_WORK REQUEST_
Scan the records below. Copy every line in which the word "chevron" appears.

_Saved data entries_
+++++

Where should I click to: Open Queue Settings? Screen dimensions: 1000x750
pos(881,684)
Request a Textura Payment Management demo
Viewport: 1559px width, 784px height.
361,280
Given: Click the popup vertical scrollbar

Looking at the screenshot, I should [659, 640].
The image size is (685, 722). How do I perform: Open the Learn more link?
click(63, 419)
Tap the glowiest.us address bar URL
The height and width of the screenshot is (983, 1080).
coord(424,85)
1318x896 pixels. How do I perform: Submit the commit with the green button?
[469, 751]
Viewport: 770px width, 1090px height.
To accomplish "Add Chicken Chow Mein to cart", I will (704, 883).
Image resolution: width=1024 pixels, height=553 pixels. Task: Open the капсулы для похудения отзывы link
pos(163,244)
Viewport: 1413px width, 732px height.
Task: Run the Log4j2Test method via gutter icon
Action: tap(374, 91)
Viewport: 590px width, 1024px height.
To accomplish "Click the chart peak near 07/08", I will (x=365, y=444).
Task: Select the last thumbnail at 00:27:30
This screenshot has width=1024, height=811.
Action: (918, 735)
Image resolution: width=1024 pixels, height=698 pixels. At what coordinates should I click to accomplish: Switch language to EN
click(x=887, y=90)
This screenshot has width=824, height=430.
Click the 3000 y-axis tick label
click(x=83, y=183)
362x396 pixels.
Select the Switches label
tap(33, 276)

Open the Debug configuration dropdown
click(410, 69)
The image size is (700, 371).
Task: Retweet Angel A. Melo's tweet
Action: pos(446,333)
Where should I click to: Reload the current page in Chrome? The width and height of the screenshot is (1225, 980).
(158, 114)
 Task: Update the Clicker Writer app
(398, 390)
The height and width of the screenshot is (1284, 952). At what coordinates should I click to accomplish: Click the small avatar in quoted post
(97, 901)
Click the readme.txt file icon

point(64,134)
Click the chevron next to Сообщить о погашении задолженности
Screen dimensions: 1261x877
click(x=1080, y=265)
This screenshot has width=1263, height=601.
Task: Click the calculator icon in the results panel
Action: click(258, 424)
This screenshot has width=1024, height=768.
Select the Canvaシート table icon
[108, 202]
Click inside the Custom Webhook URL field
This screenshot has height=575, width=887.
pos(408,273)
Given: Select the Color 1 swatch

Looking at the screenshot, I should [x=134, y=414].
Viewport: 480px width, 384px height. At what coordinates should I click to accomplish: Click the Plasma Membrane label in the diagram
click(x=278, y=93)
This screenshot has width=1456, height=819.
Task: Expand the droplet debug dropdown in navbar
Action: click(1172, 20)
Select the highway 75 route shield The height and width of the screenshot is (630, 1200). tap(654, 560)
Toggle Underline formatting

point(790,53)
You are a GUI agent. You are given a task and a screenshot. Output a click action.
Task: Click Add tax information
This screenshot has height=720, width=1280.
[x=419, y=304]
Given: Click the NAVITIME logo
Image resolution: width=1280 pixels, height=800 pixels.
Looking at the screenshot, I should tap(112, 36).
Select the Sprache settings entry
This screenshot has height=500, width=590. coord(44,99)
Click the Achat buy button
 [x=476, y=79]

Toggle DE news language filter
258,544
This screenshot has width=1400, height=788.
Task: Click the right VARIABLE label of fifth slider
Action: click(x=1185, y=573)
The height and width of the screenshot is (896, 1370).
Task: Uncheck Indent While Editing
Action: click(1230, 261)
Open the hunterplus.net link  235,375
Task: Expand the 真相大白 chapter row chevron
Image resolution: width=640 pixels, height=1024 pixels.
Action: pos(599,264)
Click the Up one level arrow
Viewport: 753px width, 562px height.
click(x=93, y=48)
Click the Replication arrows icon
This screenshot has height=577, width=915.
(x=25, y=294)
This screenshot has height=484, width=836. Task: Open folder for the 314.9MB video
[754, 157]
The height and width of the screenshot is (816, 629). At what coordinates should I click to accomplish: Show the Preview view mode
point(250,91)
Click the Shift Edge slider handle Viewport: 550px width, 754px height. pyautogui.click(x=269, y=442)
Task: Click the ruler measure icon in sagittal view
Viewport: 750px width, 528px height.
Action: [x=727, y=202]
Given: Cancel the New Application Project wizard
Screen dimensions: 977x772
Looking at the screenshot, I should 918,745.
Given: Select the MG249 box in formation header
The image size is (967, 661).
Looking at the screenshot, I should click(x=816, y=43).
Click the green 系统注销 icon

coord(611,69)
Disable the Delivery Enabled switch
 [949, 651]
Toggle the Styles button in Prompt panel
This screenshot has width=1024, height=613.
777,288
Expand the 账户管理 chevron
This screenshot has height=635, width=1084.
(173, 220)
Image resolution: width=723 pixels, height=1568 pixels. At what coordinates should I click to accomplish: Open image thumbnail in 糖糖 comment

+++++

_REPLY_
Click the chevron next to Сообщить о погашении задолженности
Task: Expand the 真相大白 chapter row chevron
Expand the 账户管理 chevron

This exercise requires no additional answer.